A pack rat with some accumulation? Probably. A woman whose life changed and whose house followed along? Likely. But hoarding is a specific clinical condition that involves significant impairment in daily function, and most women noticing extra clutter in their sixties aren't there.

If you're genuinely worried, please talk to your doctor or a therapist who specializes in hoarding behaviors. The conversation alone usually helps clarify things.

My mother kept everything. Am I going to repeat her pattern?

Probably not in the way you're afraid of.

Research on this is hopeful. Daughters who grew up around heavy savers tend to be more aware of clutter, not less. The awareness usually protects you. What you might want to watch for is the opposite pattern, where you overcorrect and throw out things you later regret.

If your mother was a frugal saver who never crossed into clinical hoarding, you've inherited some of her thrift instincts, but you're operating in a different world than she was. The lessons that served her don't all need to apply to you anymore.

What should I do if I notice my house has gotten away from me?

Start small.

The most successful women I know who've turned this around did it in tiny pieces over months, not weekends. One drawer. One shelf. One box from your mother's house when you have the emotional energy for it.

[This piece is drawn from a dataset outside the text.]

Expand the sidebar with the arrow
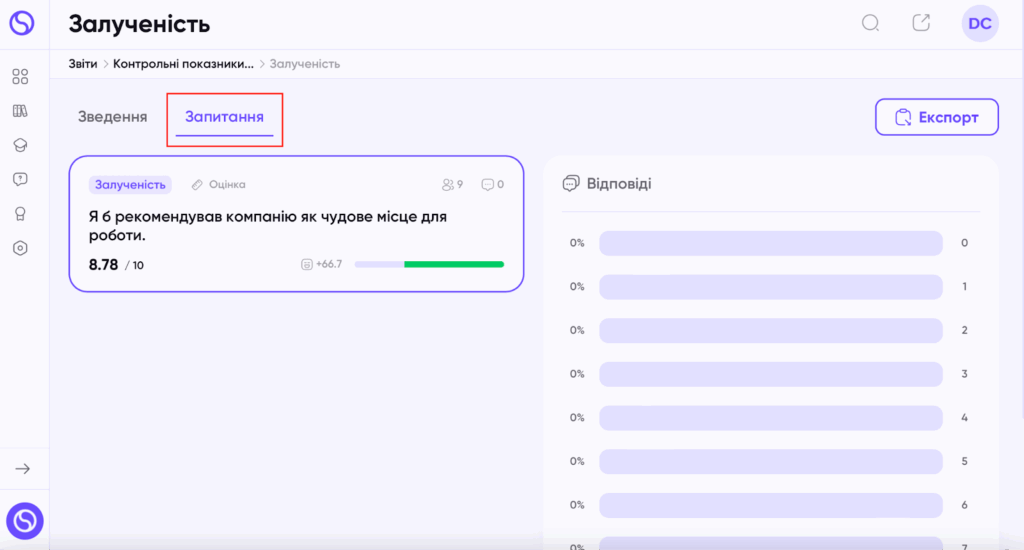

Don't try to fix the whole house at once. Your sixties are not the decade for that kind of project, even if you had the energy. They're the decade for slow, steady, kind attention to what's no longer serving you.

If you want a starting structure, the free Declutter for Self Care Checklist above is a good entry point. Otherwise, pick the smallest possible space in your house and start there.

When should I worry about a parent or family member?

Worry isn't quite the right word.

Pay attention. Is the home still safe to walk through? Is your parent still eating well? Are they still allowing visitors? Are they avoiding certain rooms?

If you have real concerns, a conversation with their doctor or with a geriatric care manager in their area can help you think through what to do next. Forced cleanouts almost always make hoarding worse, so if you're worried about a parent, please don't try to fix it without their participation. Their cooperation is what makes any progress stick.